Note, this article is not about blaming people doing the work – it’s about legislators that are unaware of the dire straits abused and neglected children are facing and their slow and inadequate reaction to the conditions existing in our most important institutions today.

Many states are failing their most vulnerable citizens in the most tortured and traumatizing ways. National Disgrace (Star Tribune) & Colossal Failure are the words being used across America describing child protection in state after state. Four and five year old children are dying by homicide and suicide.

Two days ago, a lawsuit was filed against the AZ Department of Child Safety alleging “severe shortage of mental and physical health services”, “failure to conduct timely investigations of child abuse reports”, and a widespread failure of the State to help troubled children maintain family relationships.

If lawmakers do not make and allocate funding for policies that keep children safe, this nation resorts to lawsuits that pay damages and fines for such failures. Sometimes, the court includes very expensive punitive awards to make it explicit that the state needs to function better for children. It’s an expensive way of creating policy and children have to suffer greatly before that happens.

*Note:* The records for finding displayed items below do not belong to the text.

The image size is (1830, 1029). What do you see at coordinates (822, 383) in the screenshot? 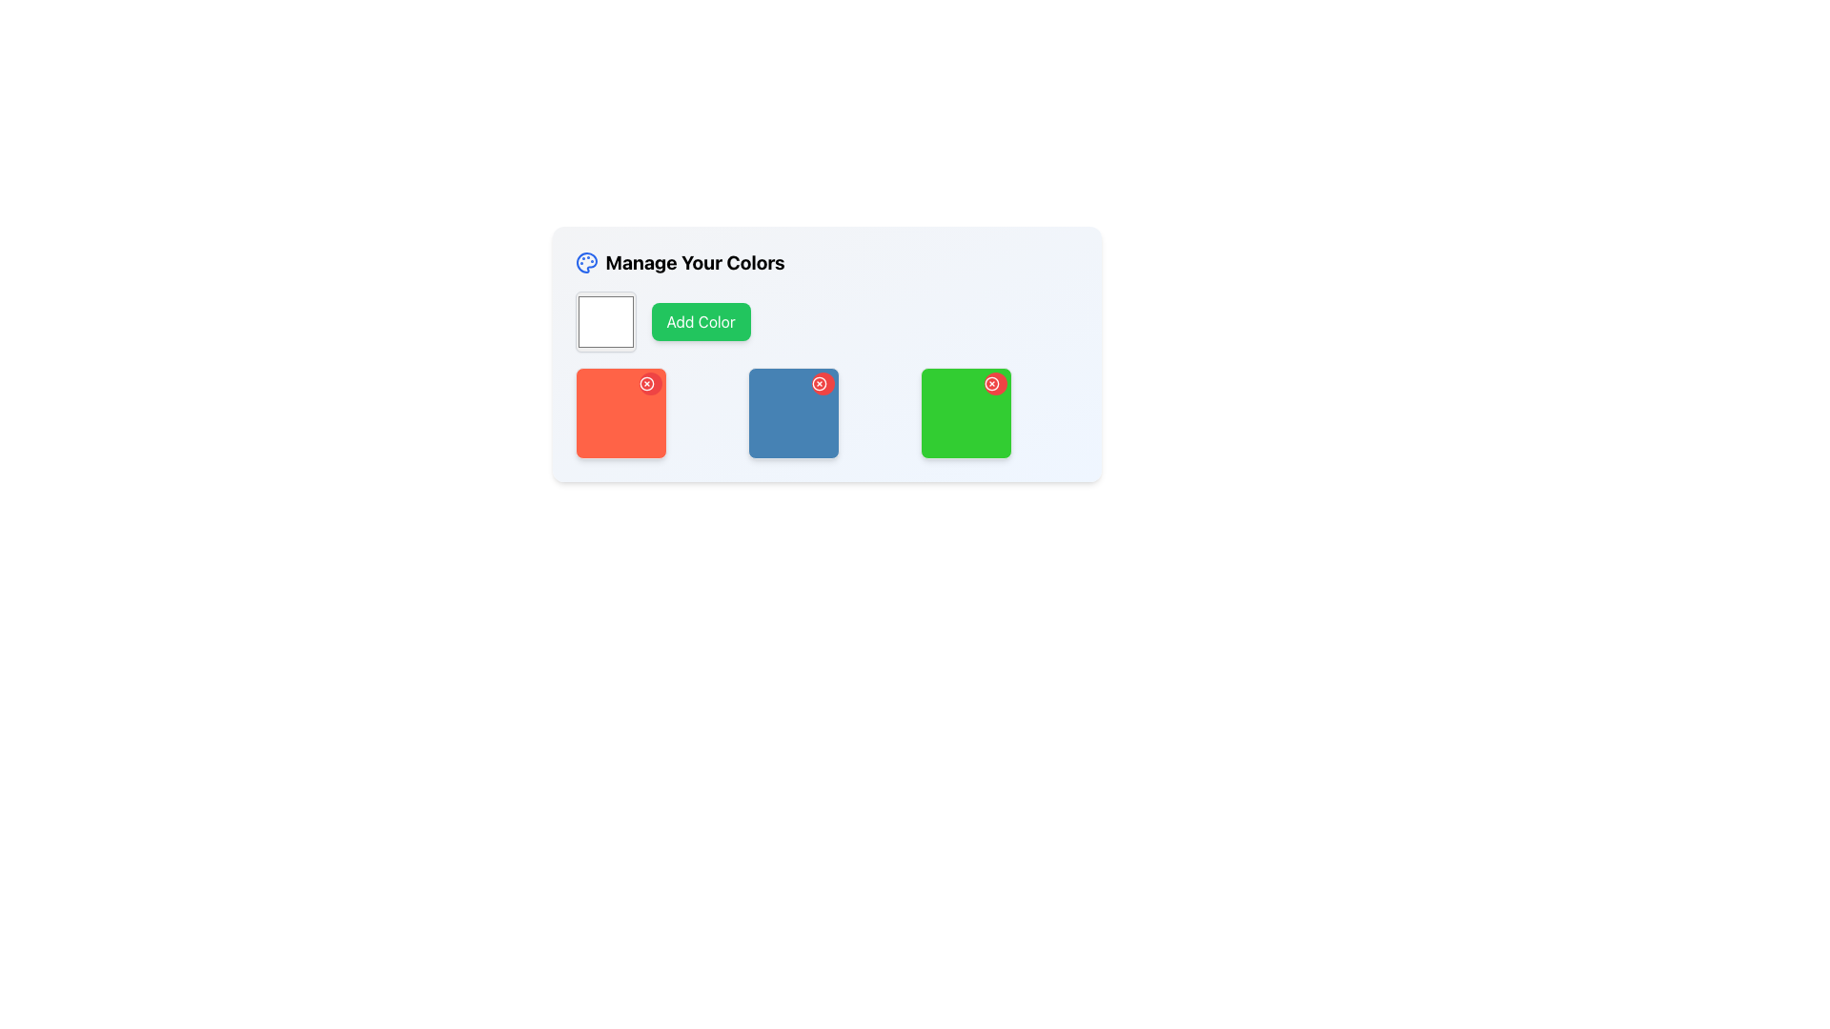
I see `the close button located at the top-right corner of the blue square card` at bounding box center [822, 383].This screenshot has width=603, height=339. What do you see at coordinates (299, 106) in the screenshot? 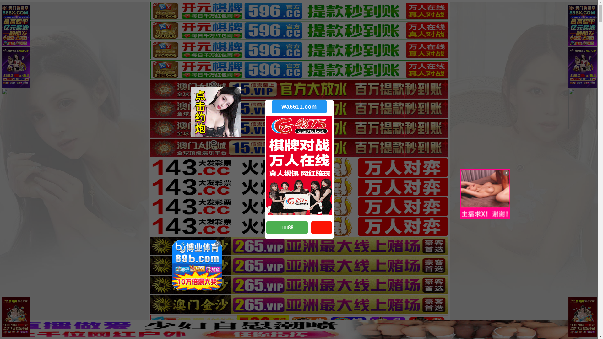
I see `'wa6611.com'` at bounding box center [299, 106].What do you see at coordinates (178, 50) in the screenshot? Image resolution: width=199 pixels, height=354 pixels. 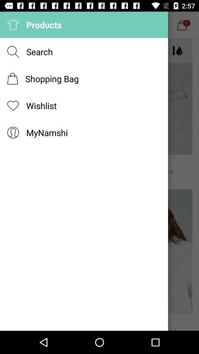 I see `the filter icon` at bounding box center [178, 50].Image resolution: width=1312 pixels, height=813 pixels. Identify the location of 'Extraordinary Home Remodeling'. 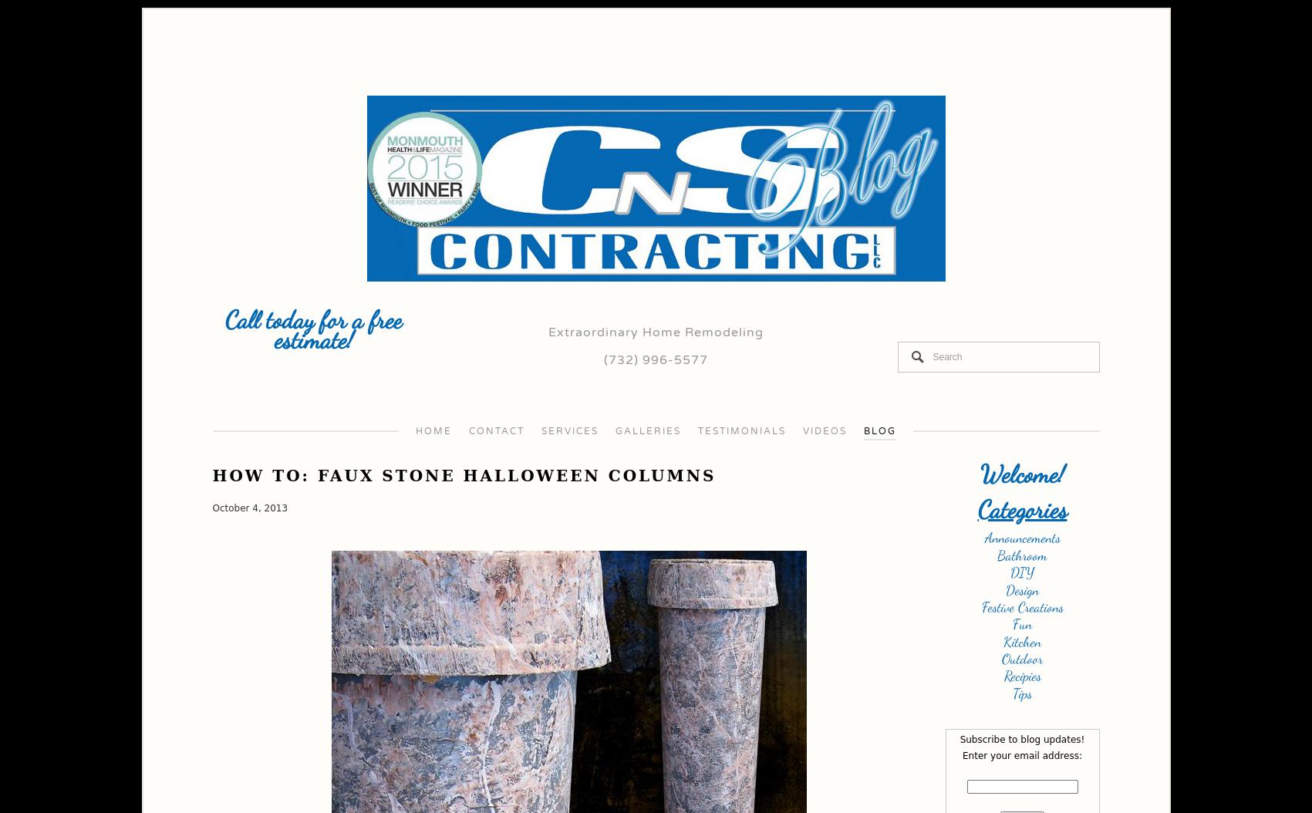
(656, 332).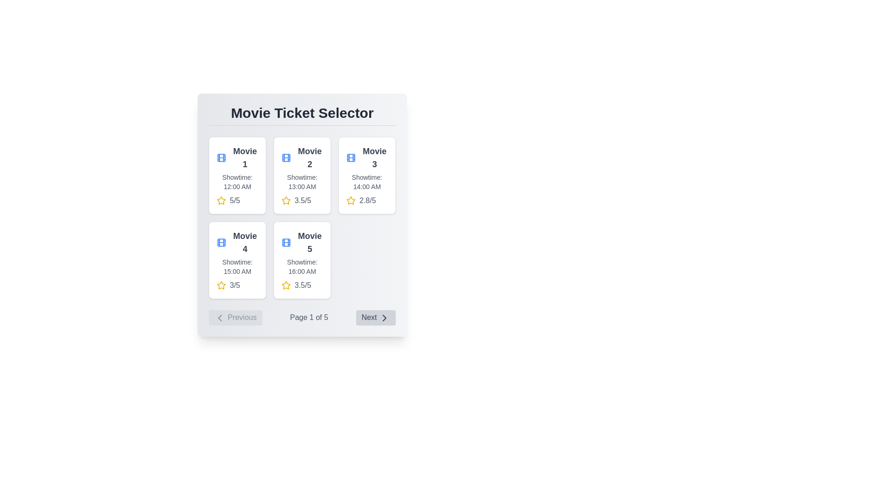  Describe the element at coordinates (219, 317) in the screenshot. I see `the left-pointing chevron icon within the 'Previous' button` at that location.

From my perspective as a longtime volunteer CASA guardian ad-Litem, it is far less costly, and way more ethical and productive for legislators to fund programs and address problems than it is to obfuscate, ignore, and watch the slow torture of abused and neglected children evolve into class action lawsuits and the next generation of abused and neglected children becoming parents of another generation of abused and neglected children. We are costing this nation its quality of life by trading at risk children and young families for failed schools, unsafe streets, a giant prison system, and monstrous pharmaceutical industry (and million of children reported to child protection each year).

Every five years a new generation of abused and neglected children enter our schools and communities.